Next, we’re going to touch on using OpenCV with the Raspberry Pi’s camera, giving our robot the gift of sight. There are many steps involved to this process, so there’s a lot that is about to be thrown your way. If at any point you’re stuck/lost/whatever, feel free to ask questions on the video and I will try to help where possible. There are a lot of moving parts here. If all else fails, I have hosted my Raspberry Pi image: https://drive.google.com/file/d/0B11p78NlrG-vZzdJLWYxcU5iMXM/view?usp=sharing
OpenCV stands for Open Computer Vision, and it is an open source computer vision and machine learning library. To start, you will need to get OpenCV on to your Raspberry Pi.
Keep in mind, the “make” part of this tutorial will take 9-10 hours on a Raspberry Pi Model B+. The Raspberry Pi 2 will do it in more like 2-4 hours. Either way, it will take a while. I just did it overnight one night.
Text-based version and sample code: http://pythonprogramming.net/raspberry-pi-camera-opencv-face-detection-tutorial/
Facebook’s Caffe2 AI tools go to iPhone, Android, as well as Raspberry Pi
Your phone may soon have the ability to acknowledge objects in pictures devoid of gaining access to the cloud
New intelligence can be included in cellular devices like the iPhone, Android products, and low-power computer systems including Raspberry Pi with Facebook’s new open-source Caffe2 deep-learning framework.

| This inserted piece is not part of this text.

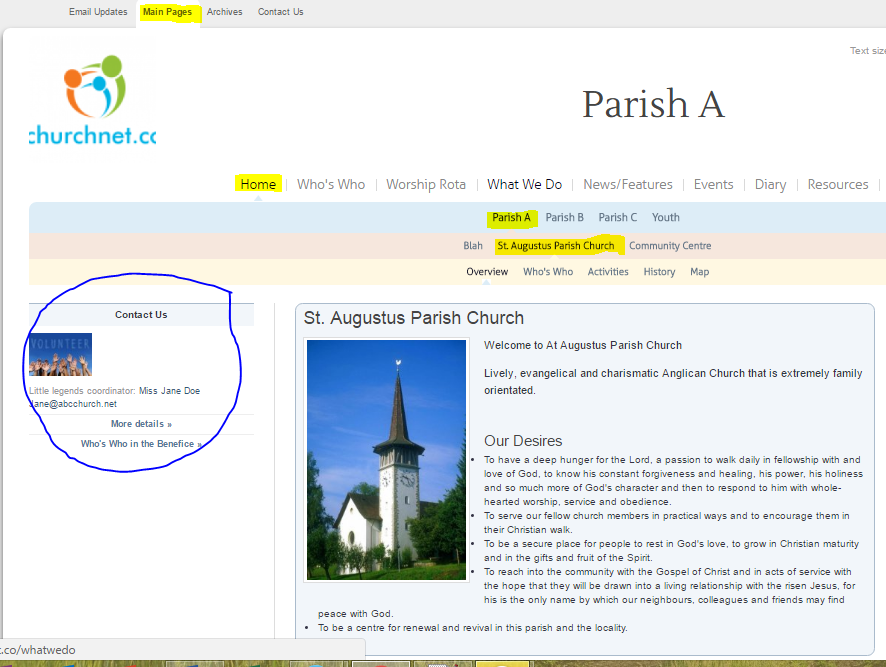886x667 pixels.
Task: Open Who's Who in the Benefice link
Action: (x=141, y=444)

Caffe2 can be used to program artificial intelligence features into tablets and smart phones, allowing them to understand images, video clip, text, and speech and be more situationally aware.
You ought to note that Caffe2 isn’t an Artificial intelligence program, but a tool allowing for AI to be programmed into mobile phones. It takes just a couple lines of code to write learning models, which could then be bundled into mobile apps.
The release of Caffe2 is significant. It signifies people will be able to get image identification, natural language processing, and computer vision right on their phone. That process is typically offloaded to remote servers in the cloud, with mobile phones then connecting to it.
Mobile products are having more and more artificial intelligence functions. More mobile phones are being included with Amazon’s Alexa and Google Assistant, while Apple’s Siri has been a staple in the iPhone for many years. Samsung’s Galaxy S8 mobile phones are due to get the Bixby voice assistant, which ought to make operating the devices far easier.
Caffe2 can function within the power constraints of mobile products. It works with mobile hardware to hasten up AI apps and create neural networks.
Caffe2 employs the computing power of cutting edge mobile hardware to boost deep-learning tasks. To illustrate, in mobile phones, Caffe2 will take advantage of the computing power of Adreno GPUs and Hexagon DSPs on Qualcomm’s Snapdragon mobile chips.